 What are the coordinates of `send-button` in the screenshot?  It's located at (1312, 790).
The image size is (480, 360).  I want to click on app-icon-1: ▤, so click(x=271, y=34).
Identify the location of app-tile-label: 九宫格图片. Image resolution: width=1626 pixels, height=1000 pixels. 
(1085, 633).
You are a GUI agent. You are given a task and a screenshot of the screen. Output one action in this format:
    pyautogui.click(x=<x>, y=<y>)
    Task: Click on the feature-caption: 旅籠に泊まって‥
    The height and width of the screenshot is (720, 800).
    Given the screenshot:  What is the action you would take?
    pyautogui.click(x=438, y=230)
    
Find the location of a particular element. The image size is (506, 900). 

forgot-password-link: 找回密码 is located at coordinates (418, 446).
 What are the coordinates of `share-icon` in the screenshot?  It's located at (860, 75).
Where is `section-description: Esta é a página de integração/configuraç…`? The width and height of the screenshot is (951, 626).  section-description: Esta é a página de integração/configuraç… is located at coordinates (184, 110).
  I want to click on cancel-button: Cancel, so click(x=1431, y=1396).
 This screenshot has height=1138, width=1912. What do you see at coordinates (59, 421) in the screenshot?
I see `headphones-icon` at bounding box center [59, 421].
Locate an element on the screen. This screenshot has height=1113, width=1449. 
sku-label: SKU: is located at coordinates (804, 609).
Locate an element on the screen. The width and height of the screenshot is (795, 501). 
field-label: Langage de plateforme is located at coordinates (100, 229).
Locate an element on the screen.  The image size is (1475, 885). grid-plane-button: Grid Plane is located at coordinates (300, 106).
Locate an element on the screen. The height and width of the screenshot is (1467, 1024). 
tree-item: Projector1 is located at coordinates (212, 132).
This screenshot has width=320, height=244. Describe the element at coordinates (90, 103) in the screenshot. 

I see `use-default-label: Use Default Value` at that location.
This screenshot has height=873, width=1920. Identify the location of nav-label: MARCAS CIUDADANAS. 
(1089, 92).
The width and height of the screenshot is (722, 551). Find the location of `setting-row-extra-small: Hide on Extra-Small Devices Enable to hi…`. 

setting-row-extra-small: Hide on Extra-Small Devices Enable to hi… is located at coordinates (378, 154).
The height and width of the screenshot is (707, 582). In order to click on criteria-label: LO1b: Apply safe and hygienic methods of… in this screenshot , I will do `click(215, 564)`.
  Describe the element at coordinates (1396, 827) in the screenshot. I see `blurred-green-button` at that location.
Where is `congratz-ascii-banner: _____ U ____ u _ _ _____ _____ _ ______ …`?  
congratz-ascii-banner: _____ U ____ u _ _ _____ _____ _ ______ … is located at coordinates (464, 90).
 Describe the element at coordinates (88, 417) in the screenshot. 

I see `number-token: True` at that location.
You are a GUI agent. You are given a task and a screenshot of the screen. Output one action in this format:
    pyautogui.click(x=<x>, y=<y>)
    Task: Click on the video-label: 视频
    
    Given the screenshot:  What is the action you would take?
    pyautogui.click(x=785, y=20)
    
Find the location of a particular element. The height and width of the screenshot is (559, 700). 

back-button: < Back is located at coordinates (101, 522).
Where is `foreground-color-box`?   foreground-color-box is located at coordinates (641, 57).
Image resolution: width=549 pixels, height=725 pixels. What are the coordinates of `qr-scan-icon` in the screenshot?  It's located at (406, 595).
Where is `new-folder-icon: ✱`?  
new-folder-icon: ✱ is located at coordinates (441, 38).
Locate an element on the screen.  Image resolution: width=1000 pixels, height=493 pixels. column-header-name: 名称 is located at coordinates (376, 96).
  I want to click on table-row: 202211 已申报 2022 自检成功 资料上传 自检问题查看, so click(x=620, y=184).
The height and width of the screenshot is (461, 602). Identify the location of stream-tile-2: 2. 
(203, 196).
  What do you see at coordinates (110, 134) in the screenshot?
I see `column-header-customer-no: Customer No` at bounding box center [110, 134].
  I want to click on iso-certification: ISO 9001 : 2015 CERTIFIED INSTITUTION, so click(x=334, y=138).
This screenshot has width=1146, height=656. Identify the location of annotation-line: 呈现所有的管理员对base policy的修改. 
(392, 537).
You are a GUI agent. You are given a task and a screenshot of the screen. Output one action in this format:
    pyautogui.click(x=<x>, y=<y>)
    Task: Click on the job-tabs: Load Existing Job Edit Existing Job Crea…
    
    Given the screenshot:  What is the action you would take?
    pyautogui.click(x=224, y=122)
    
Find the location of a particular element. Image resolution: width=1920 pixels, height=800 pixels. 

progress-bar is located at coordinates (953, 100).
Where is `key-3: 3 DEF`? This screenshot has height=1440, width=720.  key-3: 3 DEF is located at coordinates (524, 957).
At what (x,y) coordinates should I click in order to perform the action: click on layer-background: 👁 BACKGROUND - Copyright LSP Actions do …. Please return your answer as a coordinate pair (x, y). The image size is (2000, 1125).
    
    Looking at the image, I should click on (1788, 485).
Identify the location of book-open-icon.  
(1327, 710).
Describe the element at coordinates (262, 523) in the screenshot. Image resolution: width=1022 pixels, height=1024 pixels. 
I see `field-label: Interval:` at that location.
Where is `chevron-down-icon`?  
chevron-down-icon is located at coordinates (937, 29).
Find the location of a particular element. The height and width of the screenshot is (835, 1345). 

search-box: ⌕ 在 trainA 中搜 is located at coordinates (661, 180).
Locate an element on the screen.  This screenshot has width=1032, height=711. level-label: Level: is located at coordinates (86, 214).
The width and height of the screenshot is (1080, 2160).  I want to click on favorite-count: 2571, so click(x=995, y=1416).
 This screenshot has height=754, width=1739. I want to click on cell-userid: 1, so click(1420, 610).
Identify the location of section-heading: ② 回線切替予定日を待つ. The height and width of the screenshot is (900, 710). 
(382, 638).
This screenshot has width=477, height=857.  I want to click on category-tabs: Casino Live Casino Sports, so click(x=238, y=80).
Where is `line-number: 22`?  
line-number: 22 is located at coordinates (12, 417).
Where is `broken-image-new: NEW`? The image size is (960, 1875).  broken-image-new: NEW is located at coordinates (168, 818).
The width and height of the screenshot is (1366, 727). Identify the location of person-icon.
==*==
* **GOAL OF THE EXERCISE**:
Reproduce the listing above, switching every "Locate an element on the screen" to "Find an element on the display" and leaving everything else unchanged.

* **WRITTEN ANSWER**:
 What are the coordinates of `send-button` in the screenshot?  It's located at (1312, 790).
The image size is (480, 360).  I want to click on app-icon-1: ▤, so click(x=271, y=34).
Identify the location of app-tile-label: 九宫格图片. Image resolution: width=1626 pixels, height=1000 pixels. 
(1085, 633).
You are a GUI agent. You are given a task and a screenshot of the screen. Output one action in this format:
    pyautogui.click(x=<x>, y=<y>)
    Task: Click on the feature-caption: 旅籠に泊まって‥
    The height and width of the screenshot is (720, 800).
    Given the screenshot:  What is the action you would take?
    pyautogui.click(x=438, y=230)
    
Find the location of a particular element. The image size is (506, 900). 

forgot-password-link: 找回密码 is located at coordinates (418, 446).
 What are the coordinates of `share-icon` in the screenshot?  It's located at (860, 75).
Where is `section-description: Esta é a página de integração/configuraç…`? The width and height of the screenshot is (951, 626).  section-description: Esta é a página de integração/configuraç… is located at coordinates (184, 110).
  I want to click on cancel-button: Cancel, so click(x=1431, y=1396).
 This screenshot has height=1138, width=1912. What do you see at coordinates (59, 421) in the screenshot?
I see `headphones-icon` at bounding box center [59, 421].
Find an element on the display. This screenshot has height=1113, width=1449. 
sku-label: SKU: is located at coordinates (804, 609).
Find an element on the display. The width and height of the screenshot is (795, 501). 
field-label: Langage de plateforme is located at coordinates (100, 229).
Find an element on the display.  The image size is (1475, 885). grid-plane-button: Grid Plane is located at coordinates (300, 106).
Find an element on the display. The height and width of the screenshot is (1467, 1024). 
tree-item: Projector1 is located at coordinates (212, 132).
This screenshot has width=320, height=244. Describe the element at coordinates (90, 103) in the screenshot. 

I see `use-default-label: Use Default Value` at that location.
This screenshot has height=873, width=1920. Identify the location of nav-label: MARCAS CIUDADANAS. 
(1089, 92).
The width and height of the screenshot is (722, 551). Find the location of `setting-row-extra-small: Hide on Extra-Small Devices Enable to hi…`. 

setting-row-extra-small: Hide on Extra-Small Devices Enable to hi… is located at coordinates (378, 154).
The height and width of the screenshot is (707, 582). In order to click on criteria-label: LO1b: Apply safe and hygienic methods of… in this screenshot , I will do `click(215, 564)`.
  Describe the element at coordinates (1396, 827) in the screenshot. I see `blurred-green-button` at that location.
Where is `congratz-ascii-banner: _____ U ____ u _ _ _____ _____ _ ______ …`?  
congratz-ascii-banner: _____ U ____ u _ _ _____ _____ _ ______ … is located at coordinates (464, 90).
 Describe the element at coordinates (88, 417) in the screenshot. 

I see `number-token: True` at that location.
You are a GUI agent. You are given a task and a screenshot of the screen. Output one action in this format:
    pyautogui.click(x=<x>, y=<y>)
    Task: Click on the video-label: 视频
    
    Given the screenshot:  What is the action you would take?
    pyautogui.click(x=785, y=20)
    
Find the location of a particular element. The height and width of the screenshot is (559, 700). 

back-button: < Back is located at coordinates (101, 522).
Where is `foreground-color-box`?   foreground-color-box is located at coordinates (641, 57).
Image resolution: width=549 pixels, height=725 pixels. What are the coordinates of `qr-scan-icon` in the screenshot?  It's located at (406, 595).
Where is `new-folder-icon: ✱`?  
new-folder-icon: ✱ is located at coordinates (441, 38).
Find an element on the display.  Image resolution: width=1000 pixels, height=493 pixels. column-header-name: 名称 is located at coordinates (376, 96).
  I want to click on table-row: 202211 已申报 2022 自检成功 资料上传 自检问题查看, so click(x=620, y=184).
The height and width of the screenshot is (461, 602). Identify the location of stream-tile-2: 2. 
(203, 196).
  What do you see at coordinates (110, 134) in the screenshot?
I see `column-header-customer-no: Customer No` at bounding box center [110, 134].
  I want to click on iso-certification: ISO 9001 : 2015 CERTIFIED INSTITUTION, so click(x=334, y=138).
This screenshot has width=1146, height=656. Identify the location of annotation-line: 呈现所有的管理员对base policy的修改. 
(392, 537).
You are a GUI agent. You are given a task and a screenshot of the screen. Output one action in this format:
    pyautogui.click(x=<x>, y=<y>)
    Task: Click on the job-tabs: Load Existing Job Edit Existing Job Crea…
    
    Given the screenshot:  What is the action you would take?
    pyautogui.click(x=224, y=122)
    
Find the location of a particular element. Image resolution: width=1920 pixels, height=800 pixels. 

progress-bar is located at coordinates (953, 100).
Where is `key-3: 3 DEF`? This screenshot has height=1440, width=720.  key-3: 3 DEF is located at coordinates (524, 957).
At what (x,y) coordinates should I click in order to perform the action: click on layer-background: 👁 BACKGROUND - Copyright LSP Actions do …. Please return your answer as a coordinate pair (x, y). The image size is (2000, 1125).
    
    Looking at the image, I should click on (1788, 485).
Identify the location of book-open-icon.  
(1327, 710).
Describe the element at coordinates (262, 523) in the screenshot. Image resolution: width=1022 pixels, height=1024 pixels. 
I see `field-label: Interval:` at that location.
Where is `chevron-down-icon`?  
chevron-down-icon is located at coordinates (937, 29).
Find the location of a particular element. The height and width of the screenshot is (835, 1345). 

search-box: ⌕ 在 trainA 中搜 is located at coordinates (661, 180).
Find an element on the display.  This screenshot has width=1032, height=711. level-label: Level: is located at coordinates (86, 214).
The width and height of the screenshot is (1080, 2160).  I want to click on favorite-count: 2571, so click(x=995, y=1416).
 This screenshot has height=754, width=1739. I want to click on cell-userid: 1, so click(1420, 610).
Identify the location of section-heading: ② 回線切替予定日を待つ. The height and width of the screenshot is (900, 710). 
(382, 638).
This screenshot has width=477, height=857.  I want to click on category-tabs: Casino Live Casino Sports, so click(x=238, y=80).
Where is `line-number: 22`?  
line-number: 22 is located at coordinates (12, 417).
Where is `broken-image-new: NEW`? The image size is (960, 1875).  broken-image-new: NEW is located at coordinates (168, 818).
The width and height of the screenshot is (1366, 727). Identify the location of person-icon.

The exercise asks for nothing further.